___ Input for this task

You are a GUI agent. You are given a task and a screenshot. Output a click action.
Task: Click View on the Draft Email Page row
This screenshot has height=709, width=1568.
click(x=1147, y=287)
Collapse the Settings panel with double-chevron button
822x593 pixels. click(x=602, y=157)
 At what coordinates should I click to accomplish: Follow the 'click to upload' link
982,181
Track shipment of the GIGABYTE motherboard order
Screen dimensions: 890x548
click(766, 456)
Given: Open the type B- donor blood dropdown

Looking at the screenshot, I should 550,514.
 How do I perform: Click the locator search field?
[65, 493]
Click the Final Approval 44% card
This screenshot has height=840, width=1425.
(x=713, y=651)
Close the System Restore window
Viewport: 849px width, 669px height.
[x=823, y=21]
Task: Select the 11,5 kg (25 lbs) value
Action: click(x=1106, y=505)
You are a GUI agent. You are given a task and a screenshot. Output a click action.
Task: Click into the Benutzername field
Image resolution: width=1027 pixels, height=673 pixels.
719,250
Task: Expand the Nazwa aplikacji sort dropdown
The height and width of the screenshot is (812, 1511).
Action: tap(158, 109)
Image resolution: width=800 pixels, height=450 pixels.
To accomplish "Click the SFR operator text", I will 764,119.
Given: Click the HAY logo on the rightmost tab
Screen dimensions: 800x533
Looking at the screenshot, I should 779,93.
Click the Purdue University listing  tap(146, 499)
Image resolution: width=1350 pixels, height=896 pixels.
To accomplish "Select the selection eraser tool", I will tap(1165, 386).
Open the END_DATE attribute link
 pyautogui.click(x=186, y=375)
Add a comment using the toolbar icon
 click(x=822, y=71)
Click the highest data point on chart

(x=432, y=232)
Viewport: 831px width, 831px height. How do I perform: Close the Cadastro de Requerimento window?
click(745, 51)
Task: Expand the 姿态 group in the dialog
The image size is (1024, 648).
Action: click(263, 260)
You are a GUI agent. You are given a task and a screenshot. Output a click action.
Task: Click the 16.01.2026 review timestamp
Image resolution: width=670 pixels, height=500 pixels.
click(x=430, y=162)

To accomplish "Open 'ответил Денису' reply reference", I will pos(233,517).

______

• **The exercise**
Collect every line of the material above that contains the word "Close". Capitalization matters.

• **Final result**
Close the System Restore window
Viewport: 831px width, 831px height. How do I perform: Close the Cadastro de Requerimento window?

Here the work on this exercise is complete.